## Problem description
Find every line in the data that contains the word "Questions". Return each of those lines.
---------- Extracted entries
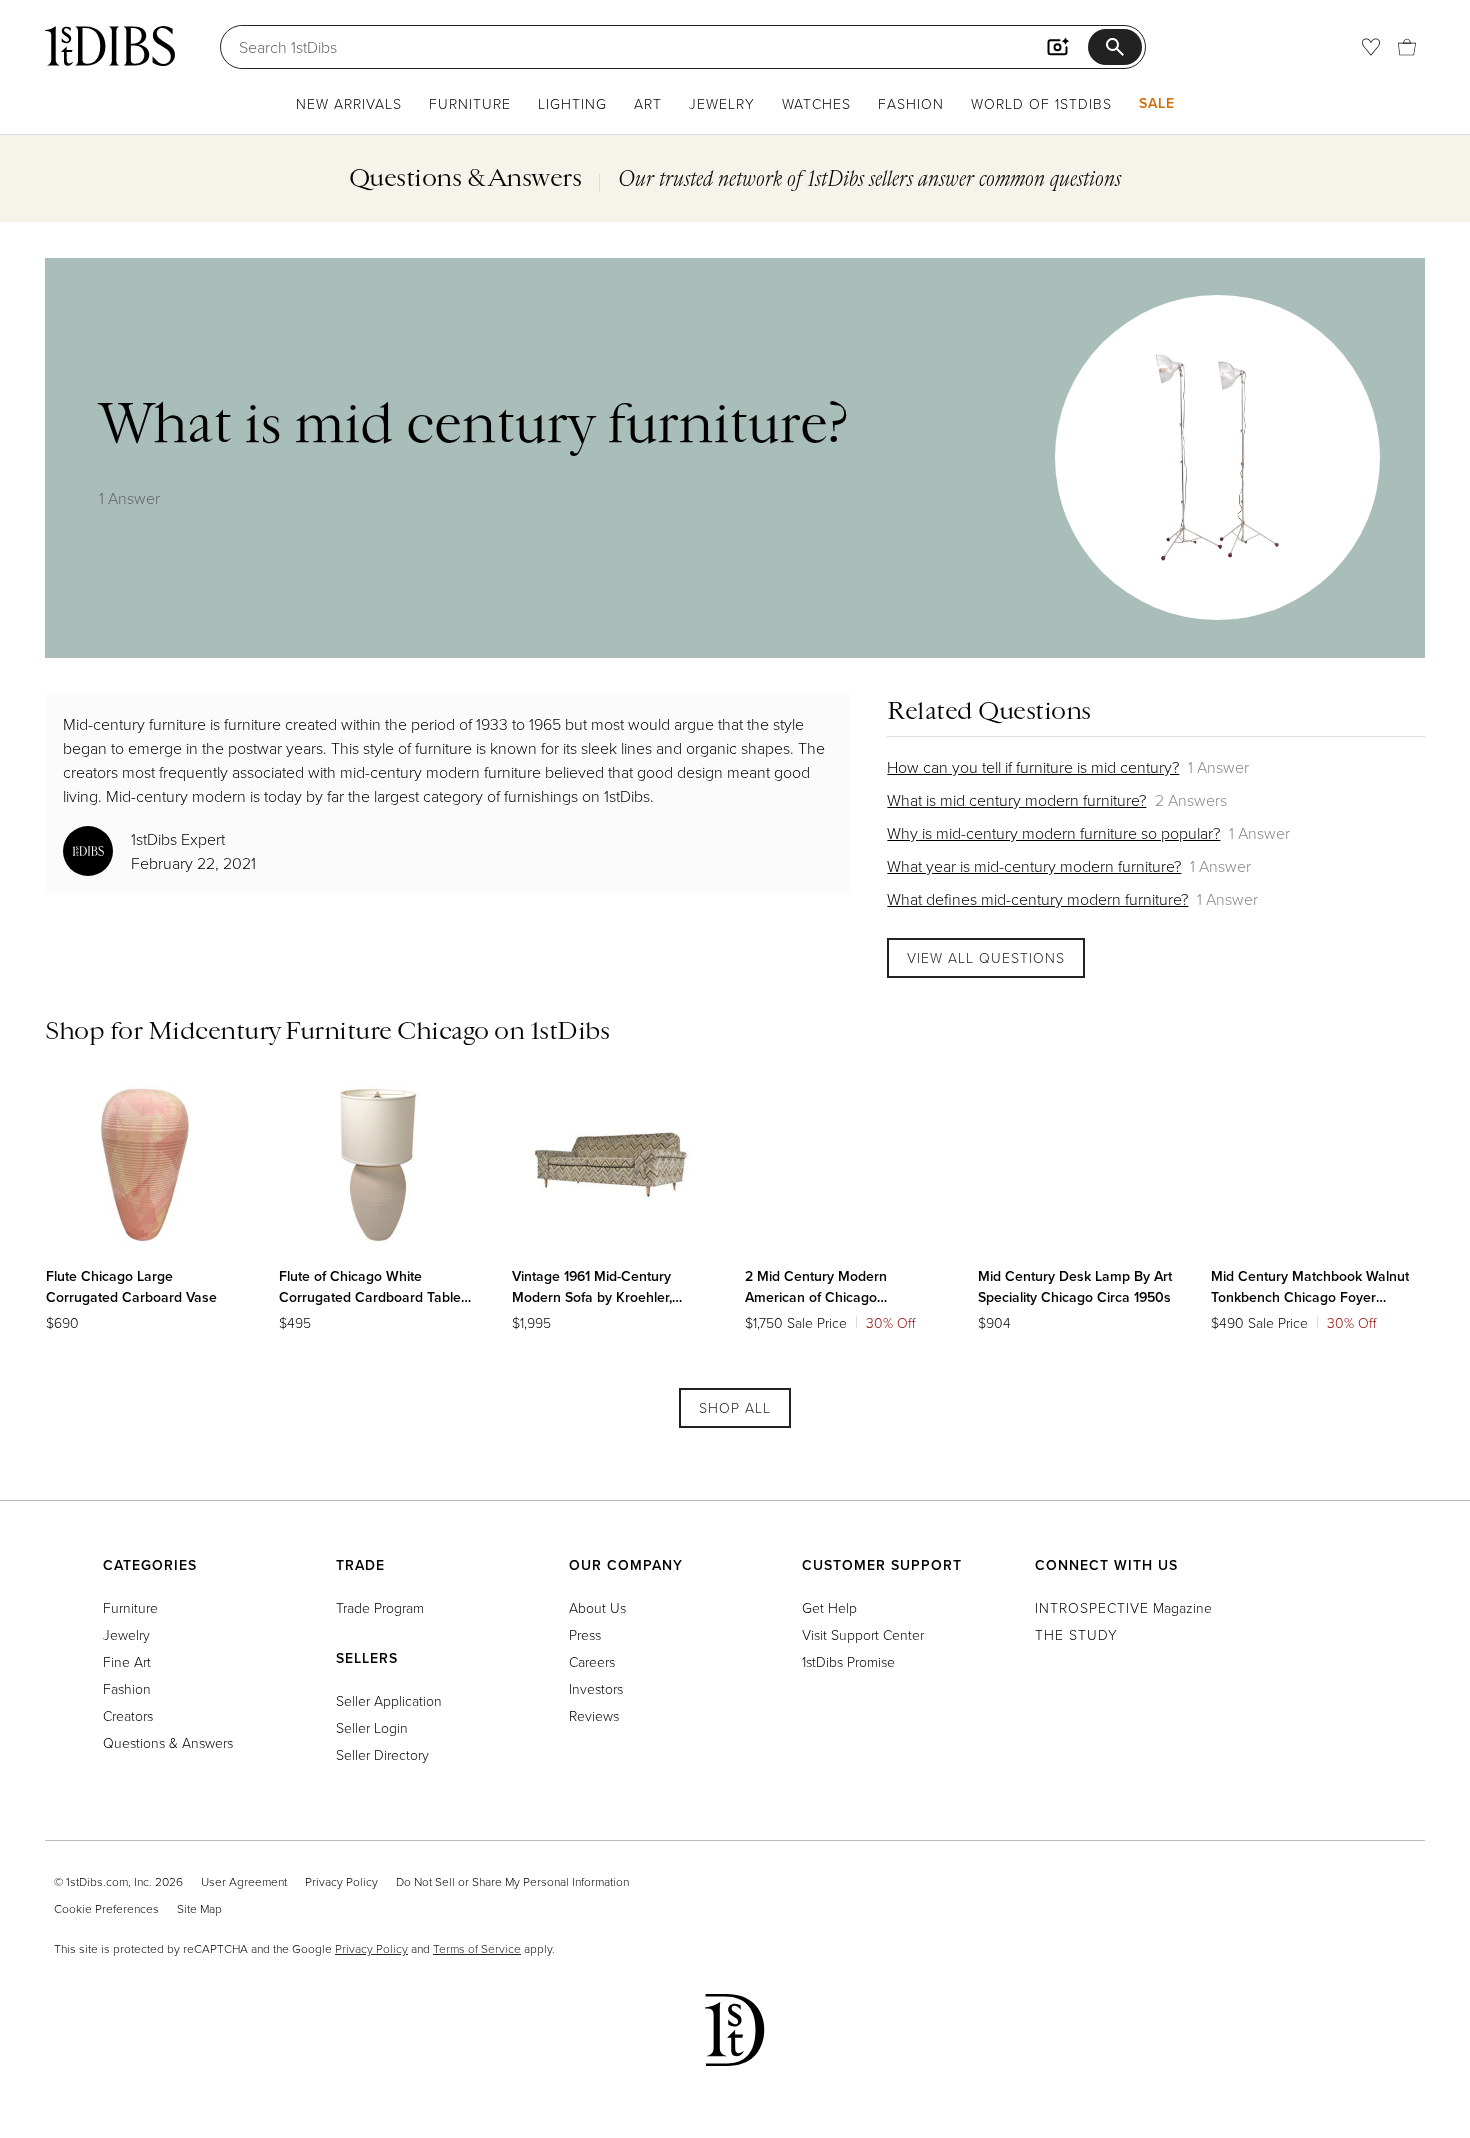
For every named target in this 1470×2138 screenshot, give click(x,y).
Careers (592, 1661)
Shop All (735, 1407)
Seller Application (389, 1700)
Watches (816, 103)
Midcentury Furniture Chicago (318, 1030)
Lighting (572, 103)
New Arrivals (349, 103)
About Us (597, 1607)
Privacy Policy (341, 1881)
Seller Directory (382, 1754)
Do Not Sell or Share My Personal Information (512, 1881)
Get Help (829, 1607)
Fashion (911, 103)
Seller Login (372, 1727)
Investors (596, 1688)
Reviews (594, 1715)
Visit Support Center (863, 1634)
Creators (128, 1715)
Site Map (199, 1908)
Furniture (470, 103)
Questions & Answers (168, 1742)
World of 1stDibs (1041, 103)
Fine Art (127, 1661)
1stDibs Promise (848, 1661)
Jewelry (722, 103)
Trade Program (380, 1607)
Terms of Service (477, 1948)
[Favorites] (1371, 47)
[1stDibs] (110, 46)
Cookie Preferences (106, 1908)
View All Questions (986, 957)
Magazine (1123, 1607)
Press (585, 1634)
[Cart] (1407, 47)
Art (648, 103)
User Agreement (244, 1881)
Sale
--------------------
## Completed exercise
Questions & Answers (168, 1742)
View All Questions (986, 957)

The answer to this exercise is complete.